[Records from a collection]
============================================================

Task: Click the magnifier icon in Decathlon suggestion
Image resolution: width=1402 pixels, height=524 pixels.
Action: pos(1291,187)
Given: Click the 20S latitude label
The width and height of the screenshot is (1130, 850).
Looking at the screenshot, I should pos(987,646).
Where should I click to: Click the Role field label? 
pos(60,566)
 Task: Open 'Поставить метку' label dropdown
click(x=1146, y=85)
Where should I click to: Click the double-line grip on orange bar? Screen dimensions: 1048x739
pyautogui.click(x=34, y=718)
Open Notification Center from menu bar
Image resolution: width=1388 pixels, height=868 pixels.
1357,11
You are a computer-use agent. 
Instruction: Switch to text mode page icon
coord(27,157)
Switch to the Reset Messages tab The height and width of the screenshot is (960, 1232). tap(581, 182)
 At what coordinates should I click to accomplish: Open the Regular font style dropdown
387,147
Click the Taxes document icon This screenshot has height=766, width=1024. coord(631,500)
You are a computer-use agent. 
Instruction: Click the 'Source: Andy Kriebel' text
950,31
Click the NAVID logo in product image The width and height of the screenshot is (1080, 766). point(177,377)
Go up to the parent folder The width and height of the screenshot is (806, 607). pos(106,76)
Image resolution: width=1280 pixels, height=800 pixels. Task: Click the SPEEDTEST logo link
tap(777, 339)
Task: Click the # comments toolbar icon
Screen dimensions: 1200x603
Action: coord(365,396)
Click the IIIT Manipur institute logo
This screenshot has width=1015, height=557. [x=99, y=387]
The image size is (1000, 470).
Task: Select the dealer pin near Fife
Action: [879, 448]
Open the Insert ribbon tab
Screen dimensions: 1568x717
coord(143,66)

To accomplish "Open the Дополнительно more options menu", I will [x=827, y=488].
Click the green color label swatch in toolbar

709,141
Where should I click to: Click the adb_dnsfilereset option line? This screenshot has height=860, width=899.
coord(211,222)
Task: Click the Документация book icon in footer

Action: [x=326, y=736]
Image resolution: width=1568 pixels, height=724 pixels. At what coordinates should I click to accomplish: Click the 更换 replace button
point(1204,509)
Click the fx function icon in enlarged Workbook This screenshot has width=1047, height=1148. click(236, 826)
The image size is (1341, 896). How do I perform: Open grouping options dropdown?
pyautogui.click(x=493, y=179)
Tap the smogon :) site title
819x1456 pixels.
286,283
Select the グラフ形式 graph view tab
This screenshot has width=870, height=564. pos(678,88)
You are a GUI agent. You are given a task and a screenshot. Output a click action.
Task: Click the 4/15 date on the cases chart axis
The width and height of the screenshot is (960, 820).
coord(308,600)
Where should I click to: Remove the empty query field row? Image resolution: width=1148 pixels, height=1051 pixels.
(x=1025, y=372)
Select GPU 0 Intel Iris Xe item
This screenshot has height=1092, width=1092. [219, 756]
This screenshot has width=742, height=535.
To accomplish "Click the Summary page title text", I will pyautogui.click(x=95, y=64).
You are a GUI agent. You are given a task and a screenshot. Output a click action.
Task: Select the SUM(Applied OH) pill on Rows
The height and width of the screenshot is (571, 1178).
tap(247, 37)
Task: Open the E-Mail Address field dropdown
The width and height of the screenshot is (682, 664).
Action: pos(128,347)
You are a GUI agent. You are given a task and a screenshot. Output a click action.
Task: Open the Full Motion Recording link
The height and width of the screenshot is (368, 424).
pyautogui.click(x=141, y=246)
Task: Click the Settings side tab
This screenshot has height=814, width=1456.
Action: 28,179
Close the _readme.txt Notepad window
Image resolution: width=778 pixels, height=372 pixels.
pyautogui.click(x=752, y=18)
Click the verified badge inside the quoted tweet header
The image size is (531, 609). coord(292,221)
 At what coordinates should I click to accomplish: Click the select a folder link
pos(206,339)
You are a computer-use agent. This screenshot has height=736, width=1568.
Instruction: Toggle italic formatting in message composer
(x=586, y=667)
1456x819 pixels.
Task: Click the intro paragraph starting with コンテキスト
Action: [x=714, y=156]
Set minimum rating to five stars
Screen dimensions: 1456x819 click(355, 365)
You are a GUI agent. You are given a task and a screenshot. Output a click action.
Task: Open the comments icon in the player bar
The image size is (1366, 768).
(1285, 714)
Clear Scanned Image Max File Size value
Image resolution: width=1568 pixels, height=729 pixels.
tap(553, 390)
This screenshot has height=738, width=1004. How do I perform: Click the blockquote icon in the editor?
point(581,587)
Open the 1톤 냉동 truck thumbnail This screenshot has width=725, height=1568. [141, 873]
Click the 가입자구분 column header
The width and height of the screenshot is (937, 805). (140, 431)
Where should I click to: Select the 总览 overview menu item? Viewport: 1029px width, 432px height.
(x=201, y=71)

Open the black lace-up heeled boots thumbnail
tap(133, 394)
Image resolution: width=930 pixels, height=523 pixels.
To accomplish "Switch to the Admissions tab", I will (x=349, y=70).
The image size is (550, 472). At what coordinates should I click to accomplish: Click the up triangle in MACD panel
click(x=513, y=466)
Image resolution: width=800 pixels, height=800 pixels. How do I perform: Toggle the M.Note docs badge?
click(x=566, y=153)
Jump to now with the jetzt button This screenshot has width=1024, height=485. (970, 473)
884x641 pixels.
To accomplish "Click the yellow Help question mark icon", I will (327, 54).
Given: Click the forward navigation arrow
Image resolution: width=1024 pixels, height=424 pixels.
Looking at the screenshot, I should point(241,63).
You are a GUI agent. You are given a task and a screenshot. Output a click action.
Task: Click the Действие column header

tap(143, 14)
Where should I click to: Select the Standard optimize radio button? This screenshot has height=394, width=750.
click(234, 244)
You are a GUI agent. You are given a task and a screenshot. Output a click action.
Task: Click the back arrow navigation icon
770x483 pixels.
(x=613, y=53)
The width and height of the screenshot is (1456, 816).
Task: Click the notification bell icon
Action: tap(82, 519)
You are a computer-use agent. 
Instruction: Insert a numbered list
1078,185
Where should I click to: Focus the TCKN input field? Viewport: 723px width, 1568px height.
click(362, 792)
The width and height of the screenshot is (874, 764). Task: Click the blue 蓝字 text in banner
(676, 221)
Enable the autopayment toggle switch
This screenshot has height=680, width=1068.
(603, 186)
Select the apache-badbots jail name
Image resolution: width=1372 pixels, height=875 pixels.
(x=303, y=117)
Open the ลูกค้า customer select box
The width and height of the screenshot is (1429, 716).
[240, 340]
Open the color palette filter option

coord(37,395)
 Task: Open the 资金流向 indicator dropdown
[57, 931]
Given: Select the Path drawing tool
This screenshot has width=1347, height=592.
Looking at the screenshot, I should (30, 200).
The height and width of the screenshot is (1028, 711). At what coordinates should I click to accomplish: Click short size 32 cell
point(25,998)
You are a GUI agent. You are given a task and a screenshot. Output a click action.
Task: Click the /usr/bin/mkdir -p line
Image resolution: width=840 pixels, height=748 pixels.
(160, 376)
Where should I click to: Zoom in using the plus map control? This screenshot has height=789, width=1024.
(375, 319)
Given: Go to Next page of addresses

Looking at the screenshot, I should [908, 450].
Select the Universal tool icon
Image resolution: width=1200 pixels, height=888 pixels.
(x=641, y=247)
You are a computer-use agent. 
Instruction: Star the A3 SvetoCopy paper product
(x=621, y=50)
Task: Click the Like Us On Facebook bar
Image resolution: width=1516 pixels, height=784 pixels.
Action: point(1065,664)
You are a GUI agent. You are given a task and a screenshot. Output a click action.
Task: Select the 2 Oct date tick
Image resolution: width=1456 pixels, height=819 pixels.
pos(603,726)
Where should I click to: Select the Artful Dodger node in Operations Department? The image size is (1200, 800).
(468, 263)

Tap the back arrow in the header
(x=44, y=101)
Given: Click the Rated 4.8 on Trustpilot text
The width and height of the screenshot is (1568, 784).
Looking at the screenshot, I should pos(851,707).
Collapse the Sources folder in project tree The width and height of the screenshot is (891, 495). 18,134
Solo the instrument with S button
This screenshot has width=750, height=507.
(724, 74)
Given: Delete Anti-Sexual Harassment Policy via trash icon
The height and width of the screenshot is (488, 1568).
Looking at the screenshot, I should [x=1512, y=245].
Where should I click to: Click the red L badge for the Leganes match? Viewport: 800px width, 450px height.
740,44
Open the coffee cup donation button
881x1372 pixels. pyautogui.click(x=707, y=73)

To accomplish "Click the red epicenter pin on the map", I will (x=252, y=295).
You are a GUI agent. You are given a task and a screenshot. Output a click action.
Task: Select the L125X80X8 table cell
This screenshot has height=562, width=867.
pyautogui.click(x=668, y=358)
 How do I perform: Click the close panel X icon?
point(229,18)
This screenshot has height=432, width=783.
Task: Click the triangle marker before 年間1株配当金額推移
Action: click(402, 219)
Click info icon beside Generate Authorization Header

============================================================

__Exercise__.
Restate, please, word for word the span of records running from the first line to the line bearing "Go up to the", both included, and nothing outside it.

__Output of the exercise__.
Task: Click the magnifier icon in Decathlon suggestion
Image resolution: width=1402 pixels, height=524 pixels.
Action: pos(1291,187)
Given: Click the 20S latitude label
The width and height of the screenshot is (1130, 850).
Looking at the screenshot, I should pos(987,646).
Where should I click to: Click the Role field label? 
pos(60,566)
 Task: Open 'Поставить метку' label dropdown
click(x=1146, y=85)
Where should I click to: Click the double-line grip on orange bar? Screen dimensions: 1048x739
pyautogui.click(x=34, y=718)
Open Notification Center from menu bar
Image resolution: width=1388 pixels, height=868 pixels.
1357,11
You are a computer-use agent. 
Instruction: Switch to text mode page icon
coord(27,157)
Switch to the Reset Messages tab The height and width of the screenshot is (960, 1232). tap(581, 182)
 At what coordinates should I click to accomplish: Open the Regular font style dropdown
387,147
Click the Taxes document icon This screenshot has height=766, width=1024. coord(631,500)
You are a computer-use agent. 
Instruction: Click the 'Source: Andy Kriebel' text
950,31
Click the NAVID logo in product image The width and height of the screenshot is (1080, 766). point(177,377)
Go up to the parent folder The width and height of the screenshot is (806, 607). pos(106,76)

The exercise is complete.